Required action: Repeat each record below exactly, omitting whatever pictures appear in it.

Start of Dataset excerpts

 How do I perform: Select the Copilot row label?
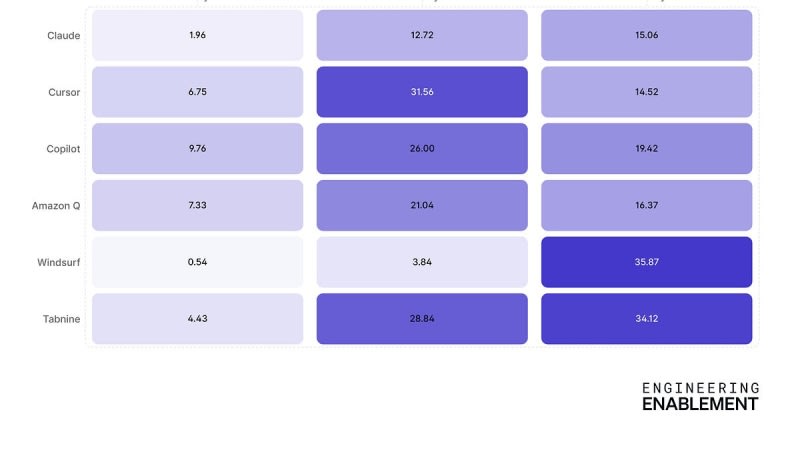tap(62, 149)
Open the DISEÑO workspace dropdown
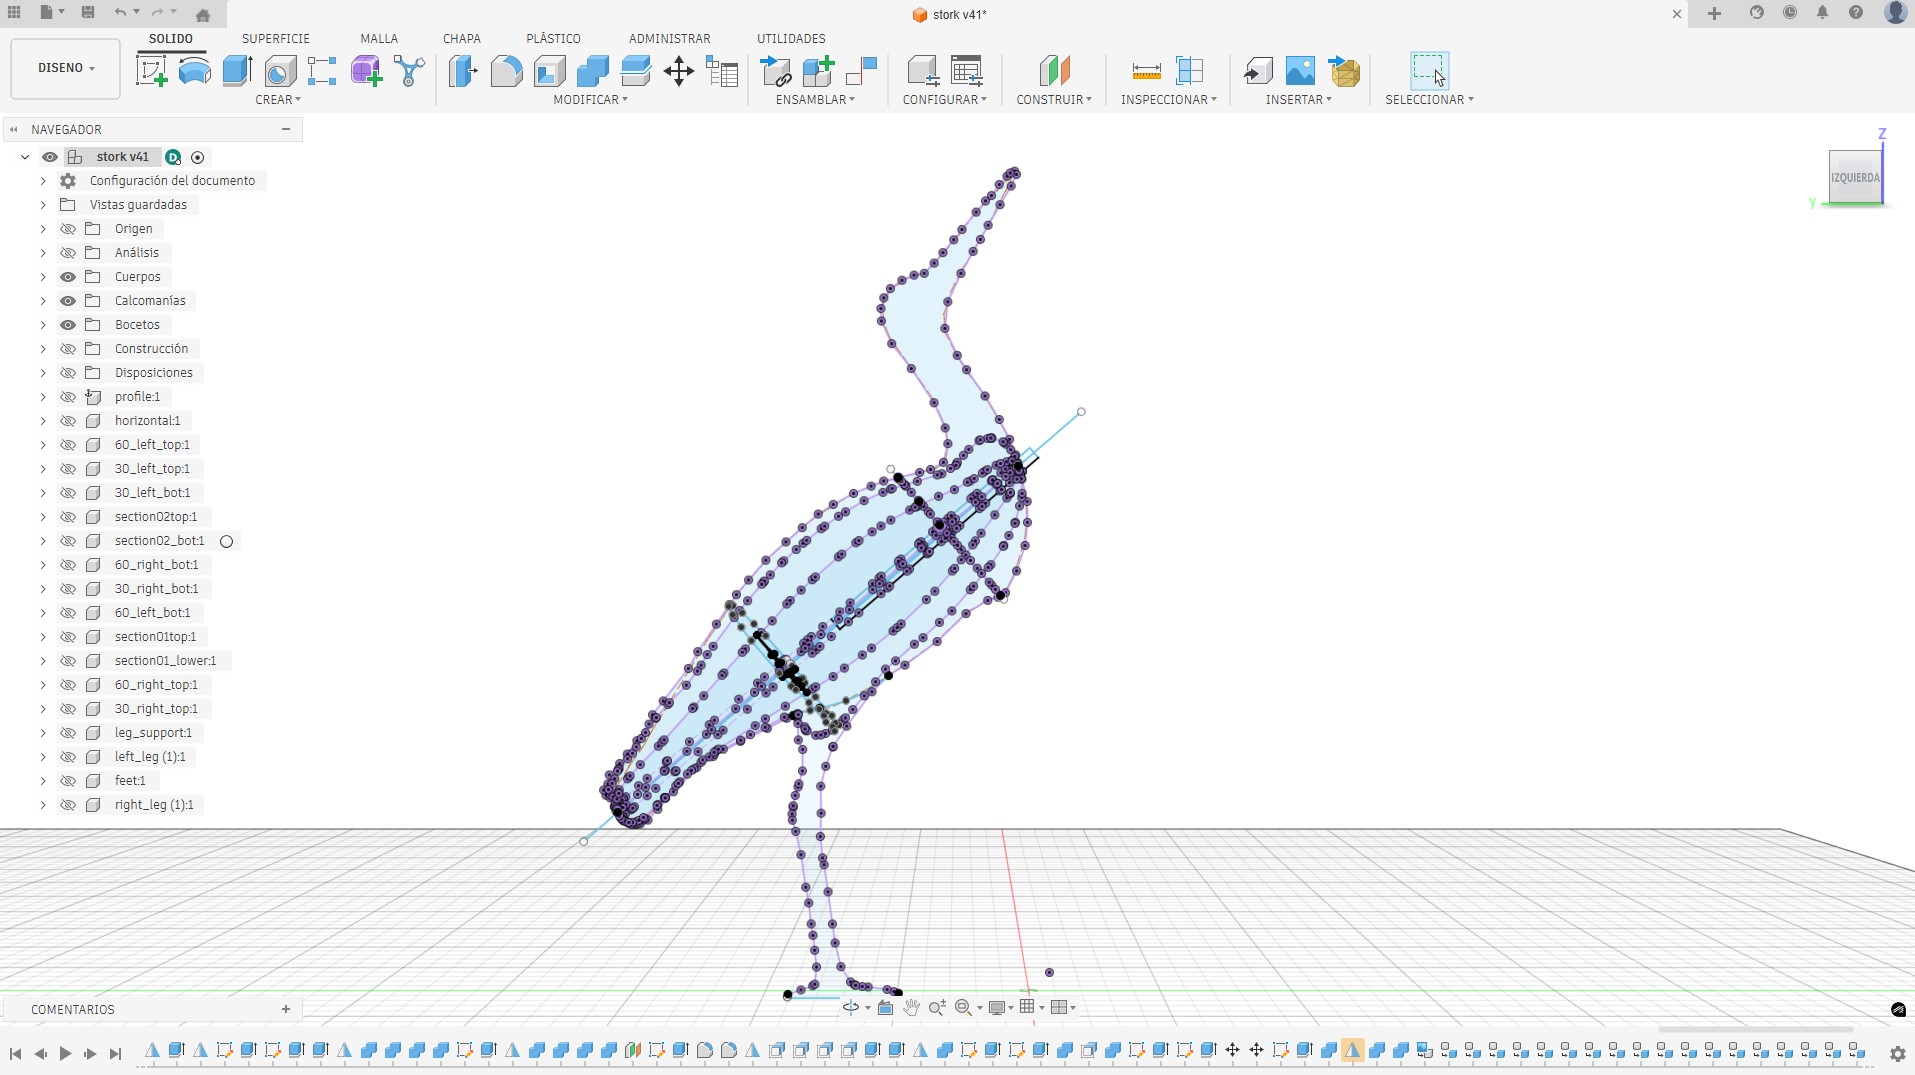 tap(66, 68)
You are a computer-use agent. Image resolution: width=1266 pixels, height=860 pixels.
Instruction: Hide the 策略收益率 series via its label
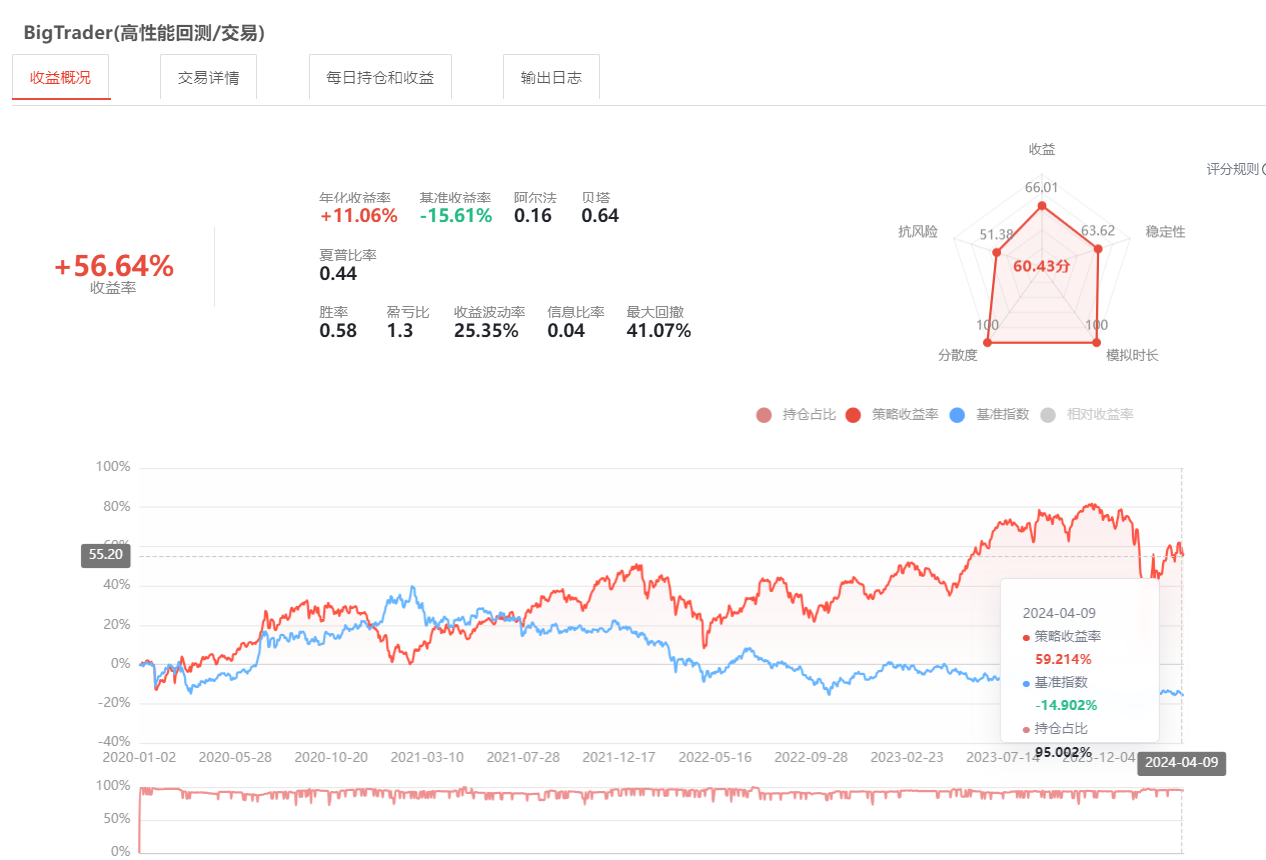pos(905,415)
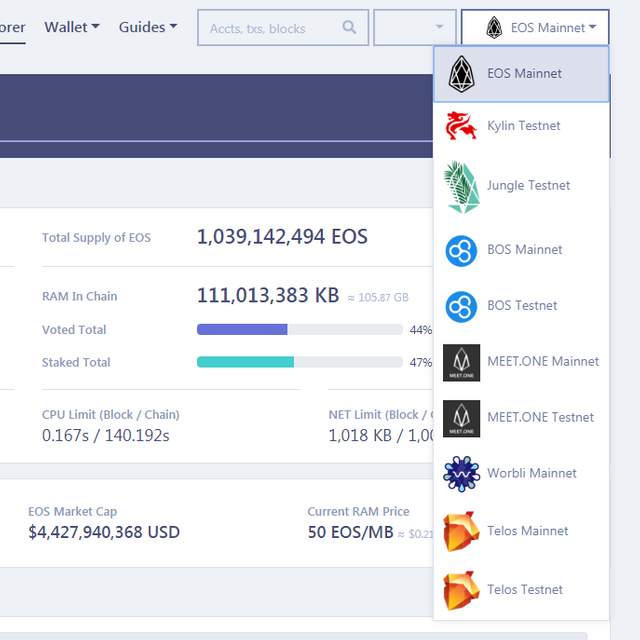Image resolution: width=640 pixels, height=640 pixels.
Task: Select Telos Testnet from the network list
Action: point(521,590)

End of Dataset excerpts

Solution for this problem:
 How do I perform: Select the Copilot row label?
tap(62, 149)
Open the DISEÑO workspace dropdown
 tap(66, 68)
You are a computer-use agent. Image resolution: width=1266 pixels, height=860 pixels.
Instruction: Hide the 策略收益率 series via its label
pos(905,415)
Image resolution: width=640 pixels, height=640 pixels.
Task: Select Telos Testnet from the network list
Action: point(521,590)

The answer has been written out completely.